We suggest the STA as a straightforward approach to the cerebellomedullary cistern with low morbidity. Nevertheless a temporary increase of preoperatively existing deficits might be possible because of the manipulation and stretch on sensitive structures [3]. A semi-sitting position and additional C1 laminotomy can enhance the surgical exposure and viewing angle. An extensive arachnoid dissection and the release of CSF can help to increase tonsil mobility and reduce spatula pressure additionally. To cope with visual limitations or with high-rising tumours bilateral arachnoid dissection or incision of the medullary velum can further increase the tonsillar retraction potential. Cerebral mutism has been described using the telo-velar approach to the fourth ventricle. Unilateral tonsillar retraction however may avoid these problems [2]. Postoperative cerebellar symptoms are dependent on the extent and time of tonsillar retraction as well as vascular impairment. Intermittent retraction, extensive arachnoid dissection and clear visualisation of the PICA are mandatory to minimise the risk. Unilateral dural opening can facilitate primary watertight dural closure thus preventing CSF leakage.

Specific peri- and postoperative considerations

Depending on preoperatively existing lower cranial nerve deficits a peri- or postoperative tracheotomy and PEG-tube insertion must be considered because approximately half of the patients temporarily decrease in function [3]. Intraoperative neurophysiological monitoring (IOM) of the lower cranial nerves is absolutely mandatory to reduce the risk of permanent deficits. The postoperative ICU with prolonged respiratory assistance might additionally become necessary in patient cases of severe lower cranial nerve involvement along with early logopaedic and physiotherapeutic training.

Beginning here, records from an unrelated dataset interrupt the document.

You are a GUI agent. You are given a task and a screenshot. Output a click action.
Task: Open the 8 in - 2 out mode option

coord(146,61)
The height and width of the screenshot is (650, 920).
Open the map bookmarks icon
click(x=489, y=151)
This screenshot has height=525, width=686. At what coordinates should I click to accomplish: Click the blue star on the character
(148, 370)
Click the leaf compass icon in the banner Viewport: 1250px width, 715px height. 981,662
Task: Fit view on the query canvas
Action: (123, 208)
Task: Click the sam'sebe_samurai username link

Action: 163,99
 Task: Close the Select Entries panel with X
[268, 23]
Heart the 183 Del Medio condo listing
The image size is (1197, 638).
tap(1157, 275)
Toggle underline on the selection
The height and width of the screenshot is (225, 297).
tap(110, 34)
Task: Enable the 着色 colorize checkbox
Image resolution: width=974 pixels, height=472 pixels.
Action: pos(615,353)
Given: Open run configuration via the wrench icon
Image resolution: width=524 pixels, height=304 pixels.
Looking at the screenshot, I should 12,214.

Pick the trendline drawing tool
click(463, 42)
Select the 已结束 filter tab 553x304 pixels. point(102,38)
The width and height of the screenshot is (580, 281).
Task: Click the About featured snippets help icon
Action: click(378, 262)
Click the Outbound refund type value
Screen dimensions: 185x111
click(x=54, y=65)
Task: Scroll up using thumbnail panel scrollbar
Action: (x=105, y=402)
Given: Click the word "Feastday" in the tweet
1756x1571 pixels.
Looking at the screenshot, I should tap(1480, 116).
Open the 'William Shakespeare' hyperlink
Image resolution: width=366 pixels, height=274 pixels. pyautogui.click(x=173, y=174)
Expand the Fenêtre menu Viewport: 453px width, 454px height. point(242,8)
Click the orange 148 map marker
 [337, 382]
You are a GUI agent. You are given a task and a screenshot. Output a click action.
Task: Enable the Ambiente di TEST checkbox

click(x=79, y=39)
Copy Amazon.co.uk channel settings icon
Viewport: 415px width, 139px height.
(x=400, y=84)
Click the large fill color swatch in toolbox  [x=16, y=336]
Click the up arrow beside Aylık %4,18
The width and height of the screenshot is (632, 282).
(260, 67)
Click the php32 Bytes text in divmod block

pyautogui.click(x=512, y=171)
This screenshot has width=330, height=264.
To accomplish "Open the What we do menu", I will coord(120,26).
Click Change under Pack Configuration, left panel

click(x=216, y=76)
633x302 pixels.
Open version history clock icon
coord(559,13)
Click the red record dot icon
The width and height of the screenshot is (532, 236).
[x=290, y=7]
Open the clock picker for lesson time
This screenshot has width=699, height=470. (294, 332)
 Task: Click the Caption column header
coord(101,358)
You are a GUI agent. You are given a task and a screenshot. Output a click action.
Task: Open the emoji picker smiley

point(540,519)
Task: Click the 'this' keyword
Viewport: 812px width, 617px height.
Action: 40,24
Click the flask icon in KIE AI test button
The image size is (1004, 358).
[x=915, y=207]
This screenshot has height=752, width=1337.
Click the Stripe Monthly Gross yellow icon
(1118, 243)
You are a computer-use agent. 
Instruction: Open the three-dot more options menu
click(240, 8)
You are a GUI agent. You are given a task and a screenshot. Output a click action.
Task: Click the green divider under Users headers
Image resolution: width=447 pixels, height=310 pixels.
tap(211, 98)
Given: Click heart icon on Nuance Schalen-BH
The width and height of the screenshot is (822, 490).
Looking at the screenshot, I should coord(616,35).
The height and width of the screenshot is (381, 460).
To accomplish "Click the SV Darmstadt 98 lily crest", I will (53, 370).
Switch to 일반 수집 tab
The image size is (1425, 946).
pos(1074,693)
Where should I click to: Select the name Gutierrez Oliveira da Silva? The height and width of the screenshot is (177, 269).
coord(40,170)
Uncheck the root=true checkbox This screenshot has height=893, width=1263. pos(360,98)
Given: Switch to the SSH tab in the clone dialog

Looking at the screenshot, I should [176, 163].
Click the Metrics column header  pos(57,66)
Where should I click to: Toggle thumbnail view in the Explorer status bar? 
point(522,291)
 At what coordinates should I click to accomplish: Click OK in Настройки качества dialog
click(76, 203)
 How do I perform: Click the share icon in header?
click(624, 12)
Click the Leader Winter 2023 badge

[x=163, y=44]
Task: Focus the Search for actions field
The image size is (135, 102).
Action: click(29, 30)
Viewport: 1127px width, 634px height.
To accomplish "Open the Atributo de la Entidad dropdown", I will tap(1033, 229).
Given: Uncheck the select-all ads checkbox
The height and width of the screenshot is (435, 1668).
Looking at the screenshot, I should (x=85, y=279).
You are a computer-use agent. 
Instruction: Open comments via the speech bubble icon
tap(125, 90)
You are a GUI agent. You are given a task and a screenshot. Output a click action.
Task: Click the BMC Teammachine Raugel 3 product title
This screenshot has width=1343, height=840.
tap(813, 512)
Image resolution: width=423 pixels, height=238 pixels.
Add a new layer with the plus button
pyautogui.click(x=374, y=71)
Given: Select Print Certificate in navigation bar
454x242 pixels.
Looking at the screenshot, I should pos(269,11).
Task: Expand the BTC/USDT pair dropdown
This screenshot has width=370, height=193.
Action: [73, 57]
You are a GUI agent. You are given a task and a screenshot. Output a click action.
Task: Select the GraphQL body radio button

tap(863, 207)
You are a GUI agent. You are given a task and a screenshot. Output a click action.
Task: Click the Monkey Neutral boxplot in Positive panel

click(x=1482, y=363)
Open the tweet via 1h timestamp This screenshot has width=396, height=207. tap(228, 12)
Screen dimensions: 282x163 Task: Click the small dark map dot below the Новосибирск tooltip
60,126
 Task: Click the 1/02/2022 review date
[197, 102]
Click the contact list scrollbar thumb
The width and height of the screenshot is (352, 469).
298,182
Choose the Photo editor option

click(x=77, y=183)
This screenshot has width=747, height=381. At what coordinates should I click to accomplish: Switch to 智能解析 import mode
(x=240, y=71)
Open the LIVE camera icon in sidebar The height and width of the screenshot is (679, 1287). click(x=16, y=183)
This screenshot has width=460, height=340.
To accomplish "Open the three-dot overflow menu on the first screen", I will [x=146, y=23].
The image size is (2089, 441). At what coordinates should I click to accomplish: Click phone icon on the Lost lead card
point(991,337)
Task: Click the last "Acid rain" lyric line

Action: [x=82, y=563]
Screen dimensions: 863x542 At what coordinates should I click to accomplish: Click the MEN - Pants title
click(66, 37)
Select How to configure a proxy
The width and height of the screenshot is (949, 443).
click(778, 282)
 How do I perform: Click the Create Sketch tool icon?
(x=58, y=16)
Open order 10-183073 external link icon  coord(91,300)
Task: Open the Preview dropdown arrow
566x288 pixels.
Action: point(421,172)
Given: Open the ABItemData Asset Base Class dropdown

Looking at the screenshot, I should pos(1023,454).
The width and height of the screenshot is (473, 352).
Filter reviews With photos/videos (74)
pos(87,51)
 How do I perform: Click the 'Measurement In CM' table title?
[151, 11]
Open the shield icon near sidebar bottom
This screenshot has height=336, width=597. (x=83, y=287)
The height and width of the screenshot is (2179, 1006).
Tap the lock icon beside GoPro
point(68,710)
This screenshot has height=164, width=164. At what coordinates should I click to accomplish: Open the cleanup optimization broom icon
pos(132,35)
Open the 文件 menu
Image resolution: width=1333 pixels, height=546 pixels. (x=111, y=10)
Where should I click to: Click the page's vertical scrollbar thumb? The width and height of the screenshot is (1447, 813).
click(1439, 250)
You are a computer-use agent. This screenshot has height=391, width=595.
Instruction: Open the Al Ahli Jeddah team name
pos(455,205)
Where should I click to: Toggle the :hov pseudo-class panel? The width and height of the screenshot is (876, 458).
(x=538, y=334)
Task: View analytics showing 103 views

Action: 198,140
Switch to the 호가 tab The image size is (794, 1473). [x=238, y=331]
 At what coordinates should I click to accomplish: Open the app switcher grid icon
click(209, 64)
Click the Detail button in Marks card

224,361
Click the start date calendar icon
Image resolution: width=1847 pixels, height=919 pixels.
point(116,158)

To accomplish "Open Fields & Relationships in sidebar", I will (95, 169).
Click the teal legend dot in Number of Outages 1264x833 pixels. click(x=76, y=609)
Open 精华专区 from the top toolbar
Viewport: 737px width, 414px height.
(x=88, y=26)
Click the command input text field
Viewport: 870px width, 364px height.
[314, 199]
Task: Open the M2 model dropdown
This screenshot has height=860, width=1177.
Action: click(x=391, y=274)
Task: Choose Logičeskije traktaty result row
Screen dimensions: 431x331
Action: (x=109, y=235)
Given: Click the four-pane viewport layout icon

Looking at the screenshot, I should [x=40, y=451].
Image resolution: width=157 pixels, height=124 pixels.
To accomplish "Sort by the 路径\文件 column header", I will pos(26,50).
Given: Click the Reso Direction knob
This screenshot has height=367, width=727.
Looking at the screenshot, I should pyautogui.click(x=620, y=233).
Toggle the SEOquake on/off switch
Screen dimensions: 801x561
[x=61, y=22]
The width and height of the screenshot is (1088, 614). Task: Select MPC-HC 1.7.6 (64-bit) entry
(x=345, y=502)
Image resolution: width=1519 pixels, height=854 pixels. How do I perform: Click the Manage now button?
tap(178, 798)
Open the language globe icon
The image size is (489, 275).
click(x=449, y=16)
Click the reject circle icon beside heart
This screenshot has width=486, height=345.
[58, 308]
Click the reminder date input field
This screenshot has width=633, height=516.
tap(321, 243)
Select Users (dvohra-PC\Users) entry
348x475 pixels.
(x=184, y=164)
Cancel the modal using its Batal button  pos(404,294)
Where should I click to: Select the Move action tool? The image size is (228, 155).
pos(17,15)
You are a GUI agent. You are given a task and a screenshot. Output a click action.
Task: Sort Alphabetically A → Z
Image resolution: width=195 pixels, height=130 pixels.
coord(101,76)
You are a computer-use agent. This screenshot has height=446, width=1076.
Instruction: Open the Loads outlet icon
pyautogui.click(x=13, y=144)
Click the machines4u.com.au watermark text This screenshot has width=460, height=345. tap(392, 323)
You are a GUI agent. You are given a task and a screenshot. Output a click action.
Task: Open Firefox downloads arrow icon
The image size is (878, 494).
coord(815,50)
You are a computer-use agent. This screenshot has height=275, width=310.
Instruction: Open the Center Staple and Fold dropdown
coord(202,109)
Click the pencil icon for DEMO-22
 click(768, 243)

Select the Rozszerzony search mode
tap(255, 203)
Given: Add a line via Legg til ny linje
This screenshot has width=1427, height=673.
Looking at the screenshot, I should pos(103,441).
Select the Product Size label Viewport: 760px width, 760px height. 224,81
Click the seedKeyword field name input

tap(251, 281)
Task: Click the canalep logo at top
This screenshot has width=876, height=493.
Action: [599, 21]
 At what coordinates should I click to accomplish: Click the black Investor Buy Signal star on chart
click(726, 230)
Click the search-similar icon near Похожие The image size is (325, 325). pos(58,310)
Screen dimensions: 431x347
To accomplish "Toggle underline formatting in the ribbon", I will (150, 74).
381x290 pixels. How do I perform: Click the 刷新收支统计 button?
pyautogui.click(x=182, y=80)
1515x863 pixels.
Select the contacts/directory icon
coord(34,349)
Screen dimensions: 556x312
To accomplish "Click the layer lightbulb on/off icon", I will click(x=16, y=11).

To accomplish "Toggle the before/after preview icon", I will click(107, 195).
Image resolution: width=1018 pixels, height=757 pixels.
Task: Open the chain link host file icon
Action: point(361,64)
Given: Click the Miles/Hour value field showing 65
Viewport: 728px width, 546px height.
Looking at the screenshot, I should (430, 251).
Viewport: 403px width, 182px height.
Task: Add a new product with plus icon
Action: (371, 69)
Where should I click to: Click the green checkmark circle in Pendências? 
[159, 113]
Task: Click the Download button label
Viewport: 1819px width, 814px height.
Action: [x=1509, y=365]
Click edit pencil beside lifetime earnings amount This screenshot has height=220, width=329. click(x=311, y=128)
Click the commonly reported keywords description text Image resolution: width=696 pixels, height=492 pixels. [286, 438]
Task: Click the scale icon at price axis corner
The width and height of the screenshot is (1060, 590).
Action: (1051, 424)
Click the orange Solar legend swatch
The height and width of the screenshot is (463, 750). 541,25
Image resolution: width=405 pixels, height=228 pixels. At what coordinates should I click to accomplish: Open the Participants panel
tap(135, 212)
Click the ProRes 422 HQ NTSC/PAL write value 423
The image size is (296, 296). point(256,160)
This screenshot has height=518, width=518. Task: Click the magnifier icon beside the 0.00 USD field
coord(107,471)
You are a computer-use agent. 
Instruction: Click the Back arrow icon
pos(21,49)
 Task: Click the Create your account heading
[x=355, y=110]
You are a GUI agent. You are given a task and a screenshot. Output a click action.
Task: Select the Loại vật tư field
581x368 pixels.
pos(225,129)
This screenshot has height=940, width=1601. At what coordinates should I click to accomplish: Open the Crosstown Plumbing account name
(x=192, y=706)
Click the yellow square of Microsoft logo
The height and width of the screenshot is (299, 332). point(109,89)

Specific information to give to the patient about the surgery and potential risks

The STA is an easy-to-perform and straightforward procedure with very low approach-dependent morbidity. However the close relation of different pathologies to the lower cranial nerves may influence the clinical outcome. In case of lower cranial nerve involvement information about permanent or temporary loss of lower cranial nerve function is mandatory including the necessity of PEG or nasogastral tube insertion and tracheotomy. Nevertheless in our series only two patients required tracheotomy and five patients received PEG or a nasogastric tube to treat postoperative swallowing disturbances lasting more than 3 days [3].